Comment: Line 403 I believe you mean “we used dataset 11”.
Response: Amended.
Comment: Line 404 You may want to consider specifying that the “table 1” referred to is that of reference 38, so as not to confuse it with the Table 1 in the current paper. Placing a hyperlink to “table 1” would be even better, but that may be an editorial function.
Response: We agree that a hyperlink would be beneficial, but also that this is likely an editorial function. We have updated the reference in text to reflect this and hope a hyperlink may be added during the later editorial stages.
Comment: Line 412 Remove one “then” as it is used twice in a row.
Response: Amended.
Methods:
Comment: Line 607 The sentence specifies a “volume of 30 pg” however, pg is not a volume. You list the total mass, a concentration, and a volume of sample used as part of a presumed total reaction volume. This should be clarified.
Response: The wording of this section and lines 622 and 645 have all been updated to “input” to clarify for the reader and in line with the comments from Reviewer 1.

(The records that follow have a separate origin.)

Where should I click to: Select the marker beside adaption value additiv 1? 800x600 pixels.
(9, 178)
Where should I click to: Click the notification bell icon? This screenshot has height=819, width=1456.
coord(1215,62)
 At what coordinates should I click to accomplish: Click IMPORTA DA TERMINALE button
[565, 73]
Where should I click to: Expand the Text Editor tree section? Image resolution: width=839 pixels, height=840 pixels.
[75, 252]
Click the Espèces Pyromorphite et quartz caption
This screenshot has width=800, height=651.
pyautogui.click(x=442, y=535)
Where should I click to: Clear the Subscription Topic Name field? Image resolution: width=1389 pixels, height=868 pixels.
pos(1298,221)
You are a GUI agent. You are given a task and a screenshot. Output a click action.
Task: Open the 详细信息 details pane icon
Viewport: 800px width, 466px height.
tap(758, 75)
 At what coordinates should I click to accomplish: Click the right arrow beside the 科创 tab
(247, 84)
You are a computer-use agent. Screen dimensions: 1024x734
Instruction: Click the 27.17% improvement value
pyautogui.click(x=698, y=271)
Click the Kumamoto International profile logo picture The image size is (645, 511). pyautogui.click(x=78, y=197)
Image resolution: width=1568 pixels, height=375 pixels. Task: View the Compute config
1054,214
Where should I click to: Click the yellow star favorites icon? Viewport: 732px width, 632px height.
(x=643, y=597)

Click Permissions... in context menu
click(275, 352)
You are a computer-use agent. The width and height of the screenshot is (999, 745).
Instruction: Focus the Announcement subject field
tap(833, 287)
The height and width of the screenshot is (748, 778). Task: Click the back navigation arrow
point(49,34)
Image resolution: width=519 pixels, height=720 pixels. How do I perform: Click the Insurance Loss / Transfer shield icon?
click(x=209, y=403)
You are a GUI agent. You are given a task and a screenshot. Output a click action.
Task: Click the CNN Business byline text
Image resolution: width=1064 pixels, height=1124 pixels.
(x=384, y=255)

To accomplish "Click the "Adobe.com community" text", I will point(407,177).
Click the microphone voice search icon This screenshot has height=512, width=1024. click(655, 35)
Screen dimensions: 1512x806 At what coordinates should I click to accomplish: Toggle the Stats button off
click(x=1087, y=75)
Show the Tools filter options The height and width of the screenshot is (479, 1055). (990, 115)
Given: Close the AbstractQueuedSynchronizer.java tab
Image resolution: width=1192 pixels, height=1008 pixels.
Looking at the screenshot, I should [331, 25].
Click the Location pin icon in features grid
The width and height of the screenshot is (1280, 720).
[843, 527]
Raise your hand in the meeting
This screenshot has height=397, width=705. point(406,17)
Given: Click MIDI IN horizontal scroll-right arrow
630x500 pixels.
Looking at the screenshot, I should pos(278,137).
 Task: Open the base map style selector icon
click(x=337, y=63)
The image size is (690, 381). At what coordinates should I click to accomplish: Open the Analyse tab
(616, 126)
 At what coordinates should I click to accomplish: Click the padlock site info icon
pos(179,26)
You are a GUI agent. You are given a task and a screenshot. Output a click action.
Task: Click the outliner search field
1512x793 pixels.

Comment: Line 607 How was the value of 30 pg chosen? I have no doubt that 30 pg is indeed low template for STR analysis, but it would be useful to know how the value was arrived at. Do the authors have previous data using that value, information from the literature, or is it just a good compromise?
Response: We chose 30pg mainly based on the experience of the authors in STR DNA profiling and knowing that this sits at the general limit of where useful STR profiles are generated.
Comment: Line 663 Why not place the GlobalFiler specific settings in the Suppl. Materials section? –
Response: we have included the STRmix settings as supplementary material now.
Results & Discussion:
Comment: Lines 729 - 730 The conclusion here; “enhances the information that can be gained from trace DNA samples”, needs some clarification. What, exactly, has been enhanced? Every metric in Tables 4 and 5 indicates that the Standard protocol performed better or that there was no statistical difference between the Standard and Modified (with no priming for either). There is no clear “enhancement” in the information gained. Perhaps the time of the combined run, but that is not specified, nor listed in the tables. –
Response: We have deleted this sentence from the paragraph.
Comment: Lines 856 – 858 The sentence “Although increasing the time for annealing and extension to occur to 90 seconds was found to be detrimental to both the amount of DNA amplified (RFU) and the rate at which it was amplified (amplification efficiency).” feels like it is incomplete. Although …. what? Perhaps just drop the word “Although”, then it is an accurate observation of data.
Response: This has been amended to ensure the data is conveyed accurately.
Conclusion:
Comment: Line 913 I do not think the “s” on PCR needs to be present. Just “used to optimize PCR programs for each sample”.
Response: Amended.
Comment: Line 926 - 927 “are the values of parameters within the profile scoring metric”?
Response: Amended.
Comment: Line 929 This sentence is somewhat awkward. Perhaps “for example time taken for the PCR to reach completion”?
Response: Amended to improve clarity.